29 September 2025 8 menit
Perjuangan Masyarakat di Balik Kebijakan Berlapis Kebun Plasma di Kalimantan Tengah

Transformasi untuk Keadilan (TuK) Indonesia menggelar lokakarya dengan tajuk “Implementasi Pembangunan Perkebunan Sawit Bagi Masyarakat dan Peningkatan Tata Kelola Koperasi di Kalimantan Tengah” yang digelar pada Kamis, 25 September 2025 di Hotel Neo Palma, Palangka Raya.
Hadir sebagai narasumber Direktur Jenderal Perkebunan Kementerian Pertanian RI melalui Wakil Direktur Pengolahan dan Pemasaran Hasil Perkebunan (PPHP), Doris Monica Sari Trunip, Sekertaris Eksekutif Gabungan Pengusaha Kelapa Sawit (GAPKI) cabang Kalimantan Tengah dan mantan Kepala Dinas Perkebunan Provinsi Kalimantan Tengah, Rawing Rambang, Kepala Pusat Studi Agraria (PSA) Institute Pertanian Bogor (IPB) University Dr. Bayu Eka Yulian dan Mewakili Dinas Perkebunan Provinsi Kalimantan Tengah Kepala Seksi Bidang Bidang Penelaah Teknis Kebijakan, Deesy, SE. Acara ini dihadiri oleh perwakilan masyarakat, pengurus koperasi, Pemerintah Desa (Pemdes), Pemerintah Kecamatan, Pemerintah Kabupaten (Pemkab) di Kabupaten Kotawaringin Timur dan Kabupaten Seruyan.
Dalam sambutan Abdul Haris mewakili TuK Indonesia mengajak semua pihak untuk menerka kembali tantangan-tantangan apa saja yang dihadapi masyarakat untuk mendapatkan hak mereka baik fasilitas pembangunan kebun masyrakat maupun skema kemitraan lainnya yang sesuai dengan regulasi yang berlaku. Kegiatan ini juga, bertujuan untuk mempertemukan para pemangku kepentingan dalam sektor kelapa sawit, yaitu pemerintah, pelaku usaha perkebunan kelapa sawit, jurnalis, Organisasi Non Pemerintah (NGO) maupun warga yang selama ini menuntut haknya. Harapannya kegiatan ini dapat membawa langkah maju dalam percepatan implementasi pembangunan bagi masyarakat.
Berdasarkan Data Dinas Perkebunan Kalimantan Tengah luasan perkebunan kelapa sawit (per tahun 2024) mencapai 3,243,323.84 hektar yang tersebar di 14 kabupaten – kota. Laporan tersebut juga menunjukan wilayah barat Kalimantan Tengah meliputi Kotawaringin Timur, Kotawaringin Barat, Katingan, Gunung Mas, Seruyan, hingga Kapuas, mendominasi izin perkebunan swasta besar dengan total luas 1,120,115.06 hektar.
Luasnya perkebunan kelapa sawit ini memunculkan masalah serius terkait ketimpangan lahan. Khususnya, lahan untuk pembangunan kebun Masyarakat yang telah dijanjikan. Kebijakan 20 persen kebun plasma maupun skema kemitraan lain di Kalimantan Tengah belum sepenuhnya terealisasi. Hal ini juga ditegaskan oleh Dinas Perkebunan Kalimantan Tengah yang menyatakan belum semua Perusahaan besar swasta (PBS) membangun perkebunan untuk Masyarakat.

__Baris Data__:

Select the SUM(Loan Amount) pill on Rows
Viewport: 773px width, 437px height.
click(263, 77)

...

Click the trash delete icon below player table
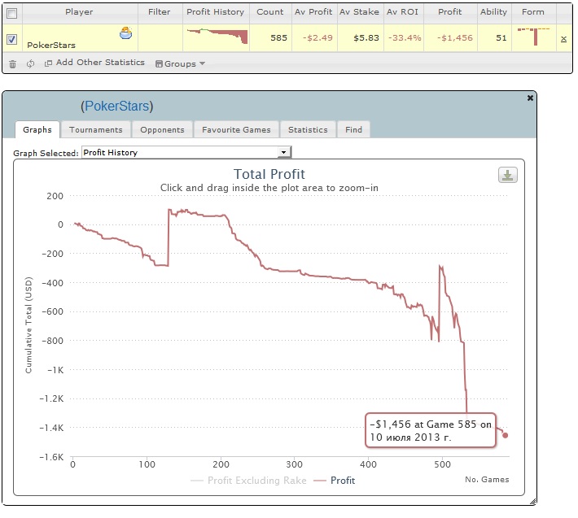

__Latihan__:
1. Tuliskan kembali bagian teks tentang kebun plasma di Kalimantan Tengah, mulai dari "Hadir sebagai narasumber" dan berakhir pada "dan Kabupaten Seruyan.".
2. Menurut teks tentang kebun plasma di Kalimantan Tengah, di hotel dan kota mana lokakarya TuK Indonesia digelar?
3. Teruskan teks tentang kebun plasma di Kalimantan Tengah setelah kalimat terakhir yang ditampilkan.

__Kunci Jawaban__:
1.
Hadir sebagai narasumber Direktur Jenderal Perkebunan Kementerian Pertanian RI melalui Wakil Direktur Pengolahan dan Pemasaran Hasil Perkebunan (PPHP), Doris Monica Sari Trunip, Sekertaris Eksekutif Gabungan Pengusaha Kelapa Sawit (GAPKI) cabang Kalimantan Tengah dan mantan Kepala Dinas Perkebunan Provinsi Kalimantan Tengah, Rawing Rambang, Kepala Pusat Studi Agraria (PSA) Institute Pertanian Bogor (IPB) University Dr. Bayu Eka Yulian dan Mewakili Dinas Perkebunan Provinsi Kalimantan Tengah Kepala Seksi Bidang Bidang Penelaah Teknis Kebijakan, Deesy, SE. Acara ini dihadiri oleh perwakilan masyarakat, pengurus koperasi, Pemerintah Desa (Pemdes), Pemerintah Kecamatan, Pemerintah Kabupaten (Pemkab) di Kabupaten Kotawaringin Timur dan Kabupaten Seruyan.

2. Di Hotel Neo Palma, Palangka Raya.

3.
Wakil Direktur Pengolahan dan Pemasaran Hasil Perkebunan, Doris Monica Sari Trunip menjelaskan, Indonesia memiliki beberapa kebijakan terkait kewajiban perusahaan perkebunan sawit untuk merealisasikan 20 persen kebun plasma, di antaranya: (a) Permentan No.26/2007, (b) Permentan No.98/2013, (c) Pasal 28 UU No.39 Tahun 2014 tentang Perkebunan, (d) UU No.11 Tahun 2020 tentang Cipta Kerja, dan (e) PP No.26/2021 dan Permentan No.18/2021, di mana perusahaan perkebunan sawit di Kalimantan Tengah wajib menaati dan melaksanakan kebijakan-kebijakan tersebut. Selain itu, pemerintah juga sudah memberlakukan fase Fasilitasi Pembangunan Kebun Masayrakat (FPKM) berdasarkan Surat Edaran (SE) Dirjen Perkebunan nomor: B-347/KB.410/E/07/2023, di mana fase tersebut wajib dillakukan bagi perusahaan perkebunan sawit yang izin usahanya sebelum 28 Februari 2007, setelah 28 Februari sampai dengan 02 November 2020, hingga setelah 02 November 2020.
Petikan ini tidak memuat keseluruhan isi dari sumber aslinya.